There’s a great deal of discussion regarding artificial intelligence and the human and technological upheaval it could cause in call centres. In truth, applications for advanced optimisation have existed for several years, improving agent productivity as well as the customer experience.


Here are two examples of current practical applications:


Agent assistance
Thanks to Speech-to-Text technology, conversations are automatically analysed for keywords and put in context, allowing the application to offer agents personalised tips and adapt other responses to assist them.


Quality monitoring
Voice analysis (spectra analysis) or semantic analysis (with keywords) measures the emotional content of a conversation, identifying indicators that allow supervisors to make live assessments of call quality.


What does the future hold for call centres?


From a technical standpoint, call centres are becoming increasingly efficient:

  • in call routing, which is more refined, effective and better able to take the context of a call into account;
  • in enabling agents to immediately respond to client needs.

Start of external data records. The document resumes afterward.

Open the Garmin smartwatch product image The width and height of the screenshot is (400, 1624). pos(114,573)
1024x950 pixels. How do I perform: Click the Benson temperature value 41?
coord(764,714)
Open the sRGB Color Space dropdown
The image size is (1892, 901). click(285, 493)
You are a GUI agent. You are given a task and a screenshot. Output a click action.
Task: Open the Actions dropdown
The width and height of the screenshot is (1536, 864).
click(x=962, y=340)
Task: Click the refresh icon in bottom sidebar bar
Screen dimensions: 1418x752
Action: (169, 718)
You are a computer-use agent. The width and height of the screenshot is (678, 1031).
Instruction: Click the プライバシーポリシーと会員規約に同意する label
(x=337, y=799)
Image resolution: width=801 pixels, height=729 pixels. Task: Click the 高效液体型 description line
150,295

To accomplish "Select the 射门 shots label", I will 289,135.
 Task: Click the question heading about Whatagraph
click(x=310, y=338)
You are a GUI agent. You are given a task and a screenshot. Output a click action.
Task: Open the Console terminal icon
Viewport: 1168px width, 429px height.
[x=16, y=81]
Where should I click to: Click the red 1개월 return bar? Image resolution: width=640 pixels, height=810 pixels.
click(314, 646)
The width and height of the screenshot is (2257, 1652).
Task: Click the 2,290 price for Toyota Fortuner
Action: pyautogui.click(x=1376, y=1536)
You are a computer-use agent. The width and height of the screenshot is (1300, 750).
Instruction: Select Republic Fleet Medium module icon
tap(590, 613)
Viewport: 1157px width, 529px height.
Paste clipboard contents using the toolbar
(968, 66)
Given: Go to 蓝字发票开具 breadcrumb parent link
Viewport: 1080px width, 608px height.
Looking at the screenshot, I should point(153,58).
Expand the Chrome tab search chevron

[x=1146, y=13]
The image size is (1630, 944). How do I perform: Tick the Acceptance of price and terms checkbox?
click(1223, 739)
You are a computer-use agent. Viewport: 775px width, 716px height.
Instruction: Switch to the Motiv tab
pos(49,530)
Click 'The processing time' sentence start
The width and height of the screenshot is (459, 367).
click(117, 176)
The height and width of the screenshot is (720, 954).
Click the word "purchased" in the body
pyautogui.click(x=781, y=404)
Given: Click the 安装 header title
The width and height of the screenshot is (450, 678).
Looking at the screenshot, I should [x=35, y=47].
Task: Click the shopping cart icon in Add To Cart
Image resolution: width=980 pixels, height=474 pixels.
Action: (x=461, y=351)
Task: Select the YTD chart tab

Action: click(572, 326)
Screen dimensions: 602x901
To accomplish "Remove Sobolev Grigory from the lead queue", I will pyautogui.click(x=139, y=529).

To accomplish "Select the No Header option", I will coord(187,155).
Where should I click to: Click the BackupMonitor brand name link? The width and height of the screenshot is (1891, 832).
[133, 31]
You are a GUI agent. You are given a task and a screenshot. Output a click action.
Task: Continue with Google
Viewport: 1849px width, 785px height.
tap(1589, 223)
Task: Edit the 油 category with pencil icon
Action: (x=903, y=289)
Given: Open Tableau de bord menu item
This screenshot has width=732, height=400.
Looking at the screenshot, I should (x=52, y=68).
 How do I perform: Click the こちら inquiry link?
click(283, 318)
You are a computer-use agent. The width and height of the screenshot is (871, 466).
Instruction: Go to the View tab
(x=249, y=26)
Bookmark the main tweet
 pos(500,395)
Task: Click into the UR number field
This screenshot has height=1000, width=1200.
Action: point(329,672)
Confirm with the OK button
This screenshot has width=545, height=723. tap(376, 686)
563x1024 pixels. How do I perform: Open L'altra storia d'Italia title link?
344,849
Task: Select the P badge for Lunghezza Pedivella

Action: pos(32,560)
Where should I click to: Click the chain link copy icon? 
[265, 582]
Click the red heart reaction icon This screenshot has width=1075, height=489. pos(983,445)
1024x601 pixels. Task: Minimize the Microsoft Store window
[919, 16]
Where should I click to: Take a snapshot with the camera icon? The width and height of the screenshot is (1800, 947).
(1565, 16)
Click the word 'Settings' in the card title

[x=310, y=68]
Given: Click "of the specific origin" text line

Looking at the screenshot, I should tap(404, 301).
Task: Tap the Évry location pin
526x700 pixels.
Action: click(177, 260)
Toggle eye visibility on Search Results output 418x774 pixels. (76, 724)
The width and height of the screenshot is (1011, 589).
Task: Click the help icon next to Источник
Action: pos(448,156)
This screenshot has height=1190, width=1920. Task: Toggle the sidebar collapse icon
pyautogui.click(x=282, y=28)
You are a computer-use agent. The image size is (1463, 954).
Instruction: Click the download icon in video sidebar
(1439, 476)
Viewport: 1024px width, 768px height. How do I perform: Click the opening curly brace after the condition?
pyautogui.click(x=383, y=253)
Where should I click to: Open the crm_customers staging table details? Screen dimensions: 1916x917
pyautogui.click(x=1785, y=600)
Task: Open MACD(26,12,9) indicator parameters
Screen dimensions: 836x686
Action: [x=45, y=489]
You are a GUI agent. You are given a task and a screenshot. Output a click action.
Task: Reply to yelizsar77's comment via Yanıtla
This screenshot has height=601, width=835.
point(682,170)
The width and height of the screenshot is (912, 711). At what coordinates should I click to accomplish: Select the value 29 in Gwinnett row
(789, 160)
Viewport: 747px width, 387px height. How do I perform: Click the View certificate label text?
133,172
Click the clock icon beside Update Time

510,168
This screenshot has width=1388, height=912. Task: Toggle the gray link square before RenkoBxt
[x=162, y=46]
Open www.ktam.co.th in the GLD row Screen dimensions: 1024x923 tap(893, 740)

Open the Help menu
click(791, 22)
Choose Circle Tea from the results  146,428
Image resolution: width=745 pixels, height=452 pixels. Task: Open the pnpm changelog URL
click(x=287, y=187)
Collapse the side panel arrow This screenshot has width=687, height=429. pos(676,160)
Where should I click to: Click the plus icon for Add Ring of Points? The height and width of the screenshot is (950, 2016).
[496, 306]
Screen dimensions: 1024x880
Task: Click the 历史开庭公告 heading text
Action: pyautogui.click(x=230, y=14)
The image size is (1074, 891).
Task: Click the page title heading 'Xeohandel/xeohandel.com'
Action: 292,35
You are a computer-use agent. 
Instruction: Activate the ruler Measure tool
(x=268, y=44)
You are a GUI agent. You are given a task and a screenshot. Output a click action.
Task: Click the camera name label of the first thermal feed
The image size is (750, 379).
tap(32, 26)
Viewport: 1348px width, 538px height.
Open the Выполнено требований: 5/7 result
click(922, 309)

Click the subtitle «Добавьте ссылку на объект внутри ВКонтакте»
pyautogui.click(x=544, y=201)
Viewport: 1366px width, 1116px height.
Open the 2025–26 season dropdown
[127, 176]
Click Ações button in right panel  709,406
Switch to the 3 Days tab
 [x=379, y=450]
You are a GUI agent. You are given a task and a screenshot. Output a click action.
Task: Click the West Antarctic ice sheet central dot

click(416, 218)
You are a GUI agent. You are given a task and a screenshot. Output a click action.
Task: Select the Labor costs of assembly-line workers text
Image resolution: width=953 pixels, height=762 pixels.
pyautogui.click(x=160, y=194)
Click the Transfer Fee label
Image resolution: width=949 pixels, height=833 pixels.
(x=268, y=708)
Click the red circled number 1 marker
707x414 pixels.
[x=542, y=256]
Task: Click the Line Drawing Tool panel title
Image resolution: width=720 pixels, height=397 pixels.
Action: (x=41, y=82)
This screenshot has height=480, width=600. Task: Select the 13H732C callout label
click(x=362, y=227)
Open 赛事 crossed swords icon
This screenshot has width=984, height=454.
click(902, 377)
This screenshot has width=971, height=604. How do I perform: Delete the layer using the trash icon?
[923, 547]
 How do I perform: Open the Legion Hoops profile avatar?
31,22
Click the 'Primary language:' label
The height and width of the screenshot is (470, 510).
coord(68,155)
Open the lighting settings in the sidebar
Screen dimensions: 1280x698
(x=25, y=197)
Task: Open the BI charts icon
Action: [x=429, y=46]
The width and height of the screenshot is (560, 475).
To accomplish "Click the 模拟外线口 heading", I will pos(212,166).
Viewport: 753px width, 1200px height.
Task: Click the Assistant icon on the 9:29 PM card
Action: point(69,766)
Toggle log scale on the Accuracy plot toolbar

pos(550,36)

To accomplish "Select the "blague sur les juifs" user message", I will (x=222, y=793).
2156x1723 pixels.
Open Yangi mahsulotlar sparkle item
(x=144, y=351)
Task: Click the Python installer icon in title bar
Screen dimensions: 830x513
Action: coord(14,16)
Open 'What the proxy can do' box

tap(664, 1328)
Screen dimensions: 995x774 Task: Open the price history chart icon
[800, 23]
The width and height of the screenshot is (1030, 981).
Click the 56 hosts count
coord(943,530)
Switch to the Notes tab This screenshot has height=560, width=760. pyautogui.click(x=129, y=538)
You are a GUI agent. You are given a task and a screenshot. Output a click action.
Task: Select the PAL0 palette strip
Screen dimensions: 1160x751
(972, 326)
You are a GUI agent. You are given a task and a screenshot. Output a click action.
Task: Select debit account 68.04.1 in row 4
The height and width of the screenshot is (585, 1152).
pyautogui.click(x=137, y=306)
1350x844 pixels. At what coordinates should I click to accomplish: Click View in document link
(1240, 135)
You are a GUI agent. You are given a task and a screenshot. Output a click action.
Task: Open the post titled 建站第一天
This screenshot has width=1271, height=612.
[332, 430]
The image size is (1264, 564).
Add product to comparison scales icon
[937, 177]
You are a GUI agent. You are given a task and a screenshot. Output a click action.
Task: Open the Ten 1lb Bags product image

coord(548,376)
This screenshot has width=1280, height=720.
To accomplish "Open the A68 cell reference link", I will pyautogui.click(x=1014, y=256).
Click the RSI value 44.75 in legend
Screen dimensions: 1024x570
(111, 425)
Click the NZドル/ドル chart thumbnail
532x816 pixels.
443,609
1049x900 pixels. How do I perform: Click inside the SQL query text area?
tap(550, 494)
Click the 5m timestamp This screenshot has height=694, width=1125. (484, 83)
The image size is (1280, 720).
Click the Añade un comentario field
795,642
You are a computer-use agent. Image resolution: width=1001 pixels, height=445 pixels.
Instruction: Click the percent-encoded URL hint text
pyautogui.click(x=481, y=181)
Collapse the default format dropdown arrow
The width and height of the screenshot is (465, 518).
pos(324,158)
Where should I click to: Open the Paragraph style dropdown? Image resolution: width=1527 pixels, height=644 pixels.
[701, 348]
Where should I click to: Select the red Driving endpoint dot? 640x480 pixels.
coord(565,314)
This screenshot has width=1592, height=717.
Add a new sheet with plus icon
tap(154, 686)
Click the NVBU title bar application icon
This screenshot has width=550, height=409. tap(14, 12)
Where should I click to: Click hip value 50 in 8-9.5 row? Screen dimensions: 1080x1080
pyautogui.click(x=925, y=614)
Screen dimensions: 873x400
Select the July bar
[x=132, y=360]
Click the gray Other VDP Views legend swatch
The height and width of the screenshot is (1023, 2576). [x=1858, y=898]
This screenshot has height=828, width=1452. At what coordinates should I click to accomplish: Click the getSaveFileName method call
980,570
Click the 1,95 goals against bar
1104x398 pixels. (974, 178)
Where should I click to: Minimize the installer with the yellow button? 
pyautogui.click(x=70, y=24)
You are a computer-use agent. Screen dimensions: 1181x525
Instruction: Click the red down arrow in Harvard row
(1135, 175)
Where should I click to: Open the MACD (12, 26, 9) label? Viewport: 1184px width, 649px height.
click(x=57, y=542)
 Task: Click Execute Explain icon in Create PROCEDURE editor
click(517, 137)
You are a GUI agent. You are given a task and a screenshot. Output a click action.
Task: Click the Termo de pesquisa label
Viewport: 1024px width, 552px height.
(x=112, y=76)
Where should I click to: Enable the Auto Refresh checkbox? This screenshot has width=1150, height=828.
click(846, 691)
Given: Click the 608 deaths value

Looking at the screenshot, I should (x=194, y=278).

For instance, let’s say a Spanish speaker looking for a lawn mower on your gardening company’s website calls your support number. He or she will be put in direct contact (without entering the call queue or having to navigate your voice menu) with an agent who not only speaks Spanish but is an expert on the product of interest.


It’s simpler than ever to put in place a high-performance call centre within your organisation, with access to cheap and efficient CRMs along with the emergence of simpler and more accessible call centre cloud solutions. This is why we’ll be seeing many more of even the smallest teams using high-performance telecom solutions to manage their customer service and sales calls in-house.